> _Saved data entries_:
***

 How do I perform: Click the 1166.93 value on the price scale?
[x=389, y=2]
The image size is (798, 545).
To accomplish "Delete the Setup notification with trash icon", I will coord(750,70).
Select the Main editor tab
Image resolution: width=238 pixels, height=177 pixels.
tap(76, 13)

***

Reproduce every record, making sure each one stays exactly the same.

> _Answer_:
 How do I perform: Click the 1166.93 value on the price scale?
[x=389, y=2]
The image size is (798, 545).
To accomplish "Delete the Setup notification with trash icon", I will coord(750,70).
Select the Main editor tab
Image resolution: width=238 pixels, height=177 pixels.
tap(76, 13)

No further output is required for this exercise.